Yesterday the Terps had six drops (though the Rowe rocket on a dump-off to Brandon Ross came in a little hot and heavy), and they were well spread around. There was Taivon Jacobs early, which killed some momentum the Terps had in the opening moments; there was prized rookie D.J. Moore on a deep ball; there were two gosh-awful drops in a row by junior Amba Etta-Tawo, who should probably never see the field again; then there was a drop (and later a damning penalty) by end Avery Edwards, and he had been pretty sure-handed to date. Yeah, the UMD receivers may not know half the time what they are getting from this rag-tag collection of Terps quarterbacks, who aren’t exactly throwing catchable balls with consistency. But yesterday it was also Michigan man coverage which the Terps receivers couldn’t get off of, either. Michigan loaded the box with an extra defender, played man, and dared Maryland to make plays. And neither the QBs or WRs could. But six drops? Sheesh.

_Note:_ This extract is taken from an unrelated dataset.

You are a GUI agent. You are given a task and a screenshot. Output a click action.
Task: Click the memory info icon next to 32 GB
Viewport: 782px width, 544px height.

4)      4) And staying on the offense yet again, folks, let’s be frank, the offensive line is patchwork, now banged up, and still (after all these years) a mid-major product. Yeah, the former walk-on success stories are great, but not when you are trying to compete in the Big Ten. The middle of the line especially got blown up and pushed back yesterday, while when Damian Prince got nicked at right tackle,  prized redshirt freshman Derwin Gray showed his rust when he badly whiffed on a Terps sack. The Terps have had to go max-protect all season, use 2-step drops, and still can’t get much push in the run game, especially on the left side, where back Brandon Ross was stringing things East-West again yesterday with no daylight to be found between the tackles. The Terps lack elite, top-shelf talent at so many spots on offense it is scary, but this one keeps coming back to haunt them in droves. A thin and average line lost starter Mike Minter for the season a week ago, and no true depth has developed otherwise as for other alternatives.


5)      5) The one positive yesterday was a resurgent defense, at least until it got gassed in the second half after getting no help from the offense. The Terps trailed just 6-0 at intermission thanks to the ‘D,’ which came to life after last week’s beat-down at WVU.  The line, oft-maligned, held point and made more athletic and sudden-change plays; the linebackers read and filled and tackled better, while also applying more pressure; and the secondary got far more aggressive with the ball in the air and made some big, big plays. Quinton Jefferson, Jermaine Carter, Will Likely and Sean Davis all shared in real success, while back from the abyss was LB Jalen Brooks, who fitted well, made countless plays and strips, and last-minute starter and former walk-on DT Azubuike Ukandu, who was called up with starter David Shaw lost for the season this week to an elbow injury. Though only 6-foot, he looked like he belonged, was more athletic than Shaw, and occupied Michigan linemen so the Terps linebackers got cleaner looks to finish off plays than in recent weeks. Talk about a pleasant surprise, from a total unknown in recruiting out of Towson High School.